Sinds 2008 voert de Belgische staat een omvattend onderzoek gericht op diverse compromisloze strijden tegen gesloten centra voor migranten, grenzen, gevangenissen en deze wereld gebaseerd op overheersing en uitbuiting. In het vizier van de staat : de anarchistische bibliotheek Acrata, anarchistische en anti-autoritaire publicaties (Buiten Dienst, La Cavale en Tout doit partir), tientallen pamfletten en affiches, een honderdtal acties, aanvallen en sabotage… Kortom, de strijd tegen de macht in al haar verschillende facetten.

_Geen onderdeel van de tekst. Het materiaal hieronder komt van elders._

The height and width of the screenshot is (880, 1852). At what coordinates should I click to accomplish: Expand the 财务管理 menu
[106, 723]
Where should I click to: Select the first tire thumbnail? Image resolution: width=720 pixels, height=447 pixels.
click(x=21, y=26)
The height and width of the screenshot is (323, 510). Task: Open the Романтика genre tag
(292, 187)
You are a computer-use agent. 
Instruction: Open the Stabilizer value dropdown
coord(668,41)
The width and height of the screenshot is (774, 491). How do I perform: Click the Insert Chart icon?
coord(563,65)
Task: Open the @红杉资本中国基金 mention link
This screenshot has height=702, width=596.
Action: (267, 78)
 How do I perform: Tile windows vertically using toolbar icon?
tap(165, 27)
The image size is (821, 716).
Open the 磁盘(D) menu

Aanvankelijk worden 12 anarchisten vervolgd voor “deelname aan een terroristische groep”. Na een jarenlange ommegang doorheen het juridische voorgeborchte, veroordeelt het Hof van Beroep uiteindelijk in het jaar 2020 9 beklaagden tot voorwaardelijke gevangenisstraffen en tot opschorting van straf. Een andere rechtszaak is nog hangende voor 7 kameraden, de hoofd aanklacht luidt “aanzetting tot het plegen van wanbedrijven en misdaden”.

//

Back in the Dayz

Eind 2008, in volle periode van verspreide vijandelijkheden ontketend door de revolte in Griekenland nadat de jonge anarchist Alexis Grigoropoulos er door de politie vermoord werd, opent het Federaal Parket een verkennend onderzoek naar anarchisten in België. In 2010, terwijl de strijd tegen de bouw van een nieuw deportatie centrum in Steenokkerzeel zich een weg baant, wordt onderzoeksrechter Panou aangesteld. Het onderzoek valt vanaf dan onder de antiterroristische afdeling van de Federale politie. In mei en in september 2013 vinden een tiental huiszoekingen plaats, onder meer in de anarchistische bibliotheek Acrata in Brussel. Het is pas dan dat voor het eerst iets vernomen wordt over het lopende onderzoek. In 2014 wordt het dossier afgesloten, twaalf anarchisten worden doorverwezen naar de rechtbank.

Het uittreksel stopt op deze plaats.